* _PROBLEM TO SOLVE_: Starting at the line "Task: Expand the SuiteSocial submenu arrow" and ending at the end of the records, rewrite those lines with "icon" replaced by "symbol" and everything else unchanged, leaving out the pictures.

* _TASK MATERIAL_:
-------
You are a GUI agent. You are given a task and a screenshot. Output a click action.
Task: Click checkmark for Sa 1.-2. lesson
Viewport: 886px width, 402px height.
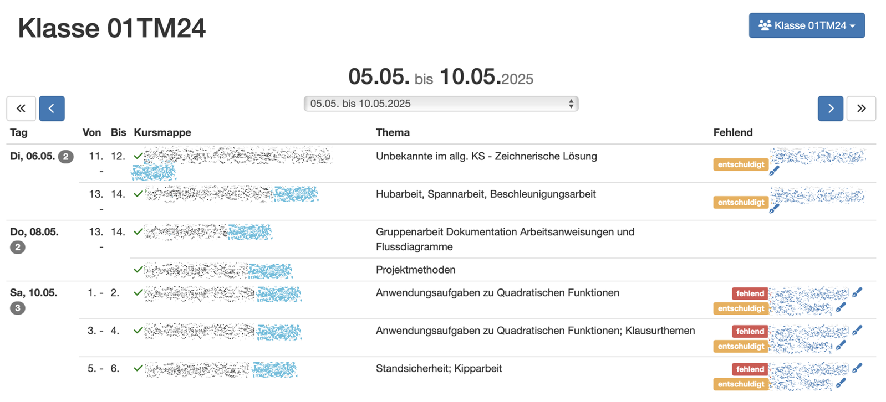pyautogui.click(x=138, y=293)
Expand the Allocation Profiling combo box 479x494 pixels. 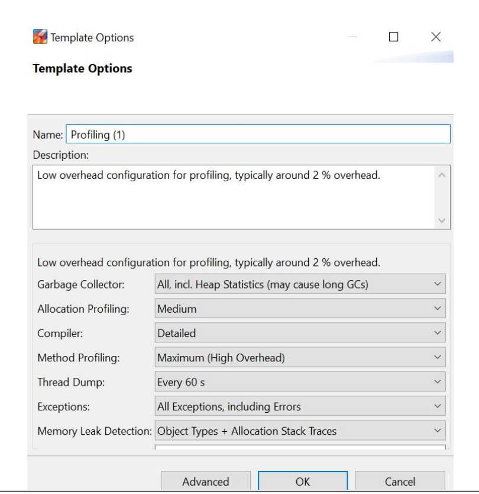pyautogui.click(x=300, y=309)
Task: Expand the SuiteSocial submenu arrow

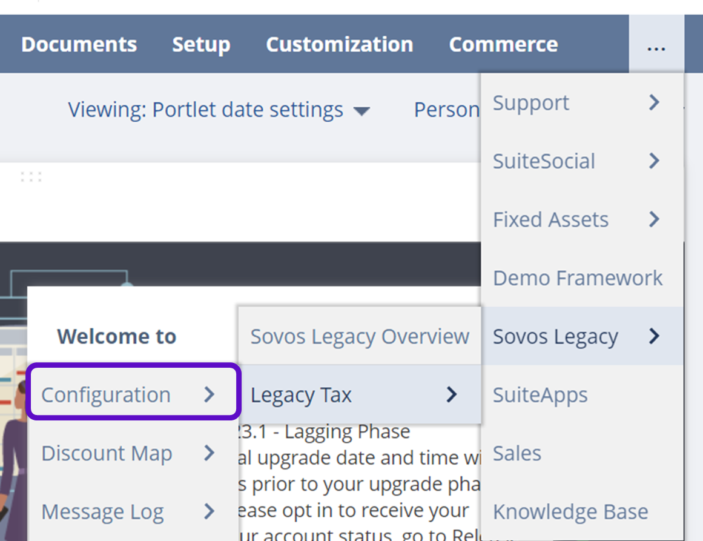Action: [654, 161]
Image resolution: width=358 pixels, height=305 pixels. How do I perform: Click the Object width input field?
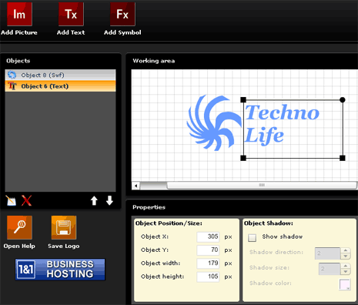click(x=208, y=263)
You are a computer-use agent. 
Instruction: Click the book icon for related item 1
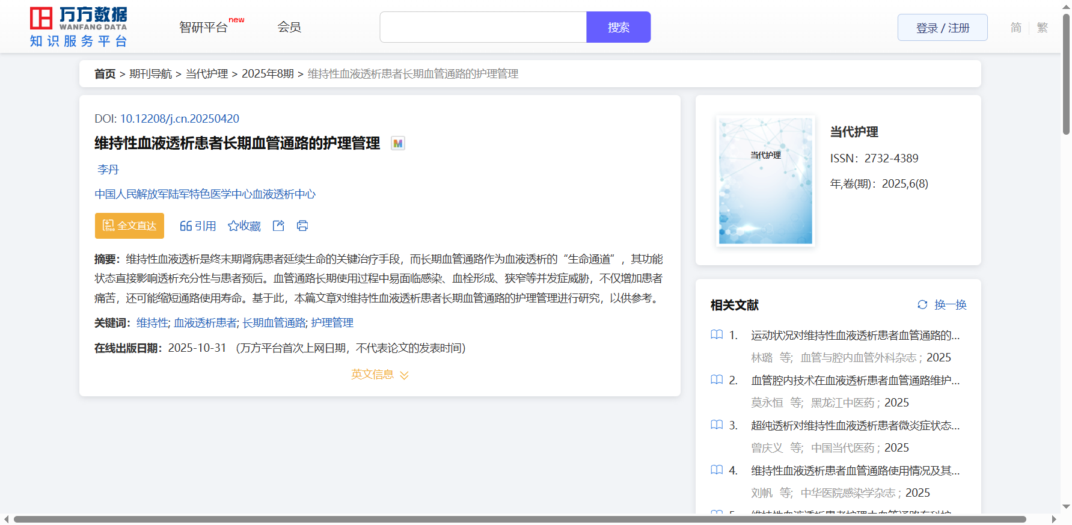[x=717, y=335]
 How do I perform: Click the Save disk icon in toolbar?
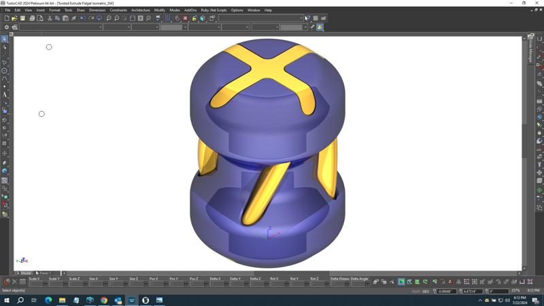pos(22,18)
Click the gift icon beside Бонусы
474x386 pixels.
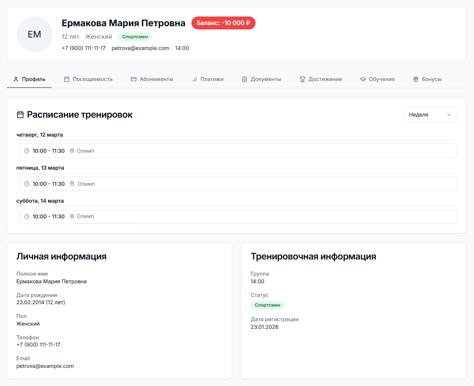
-------
* _FINAL RESULT_:
Task: Expand the SuiteSocial submenu arrow

Action: [654, 161]
Image resolution: width=358 pixels, height=305 pixels. How do I perform: Click the Object width input field?
click(x=208, y=263)
You are a computer-use agent. 
Instruction: Click the book symbol for related item 1
[x=717, y=335]
 How do I perform: Click the Save disk symbol in toolbar?
pos(22,18)
Click the gift symbol beside Бонусы
474x386 pixels.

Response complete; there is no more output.